**How to complete this task**
Produce a faithful copy of every record below, without the pictures.

[Collection entries]

☆ ☆ ☆ ☆ ☆ ☆ ☆

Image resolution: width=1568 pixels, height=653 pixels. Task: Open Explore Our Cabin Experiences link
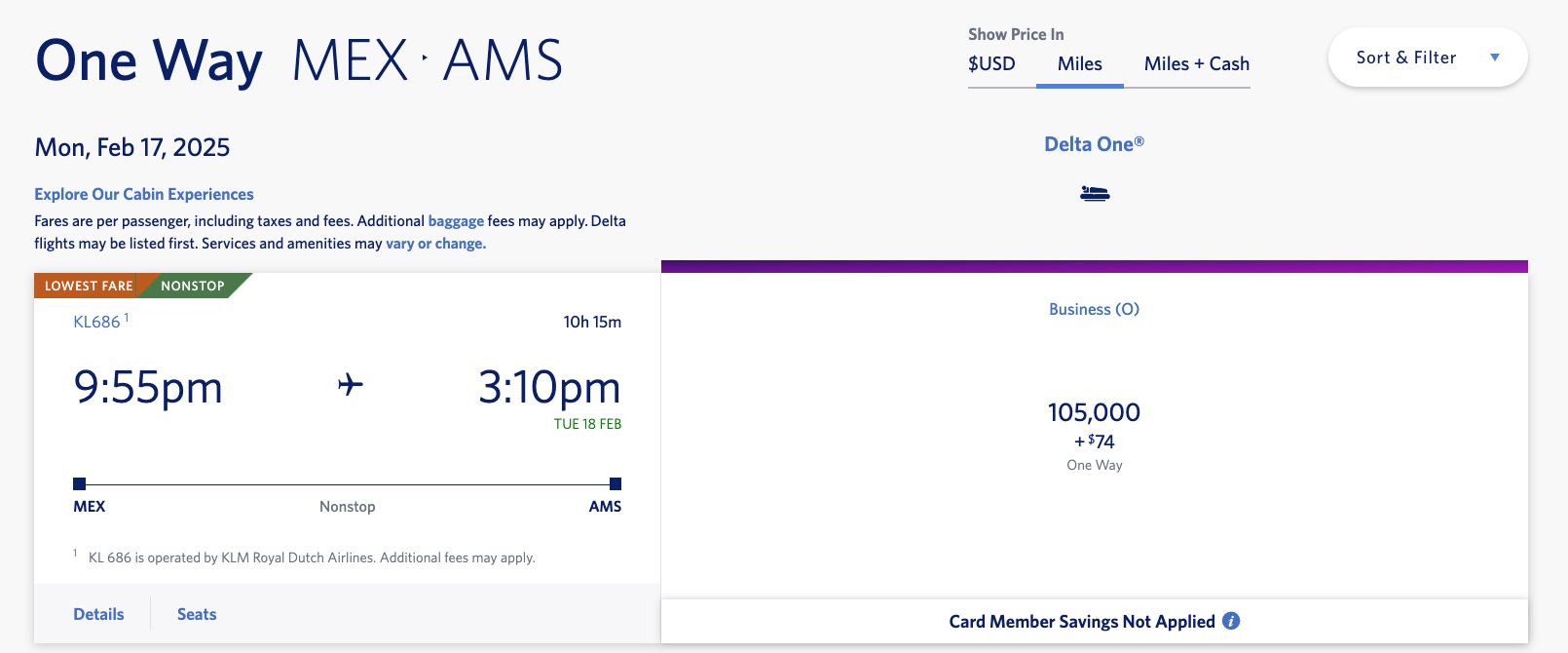point(143,194)
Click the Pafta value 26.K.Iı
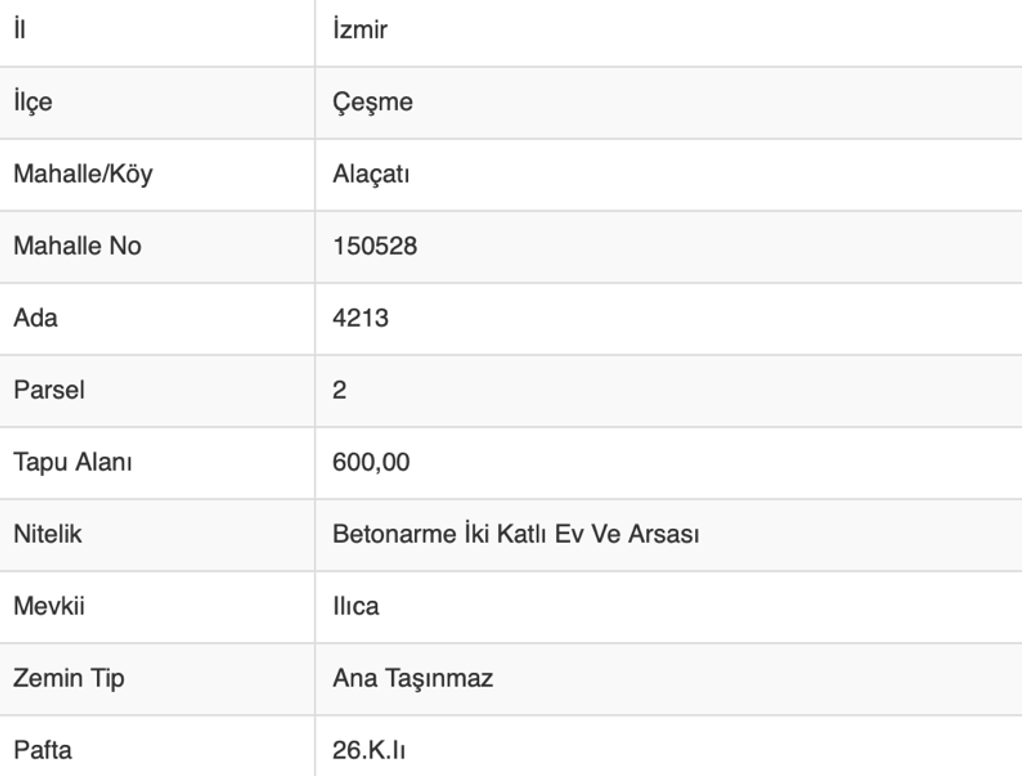Screen dimensions: 1022x776 368,750
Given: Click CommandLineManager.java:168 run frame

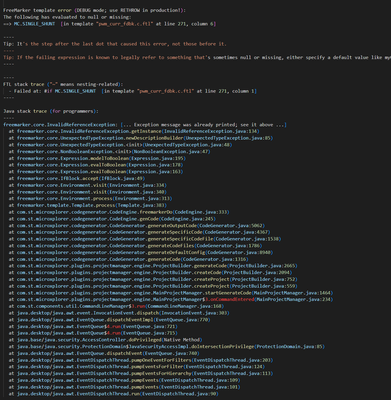Looking at the screenshot, I should tap(116, 306).
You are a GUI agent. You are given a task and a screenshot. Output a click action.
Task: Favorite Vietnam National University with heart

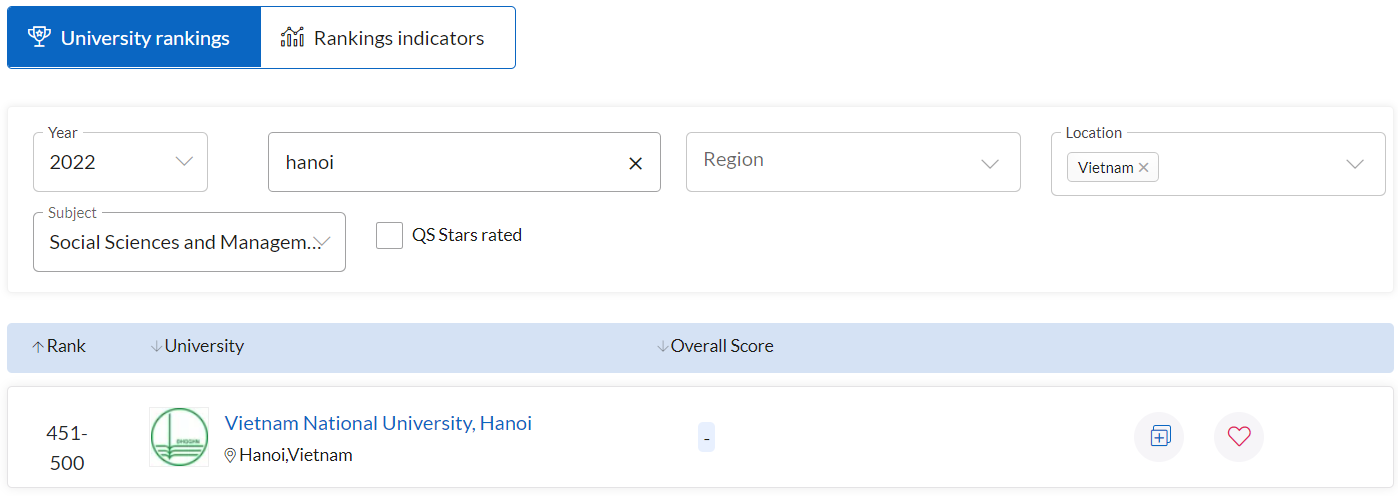point(1239,437)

☆ ☆ ☆ ☆ ☆ ☆ ☆

**Task output**
Image resolution: width=1568 pixels, height=653 pixels. Task: Open Explore Our Cabin Experiences link
point(143,194)
Click the Pafta value 26.K.Iı
Screen dimensions: 1022x776 368,750
Given: Click CommandLineManager.java:168 run frame

Looking at the screenshot, I should tap(116, 306).
You are a GUI agent. You are given a task and a screenshot. Output a click action.
Task: Favorite Vietnam National University with heart

point(1239,437)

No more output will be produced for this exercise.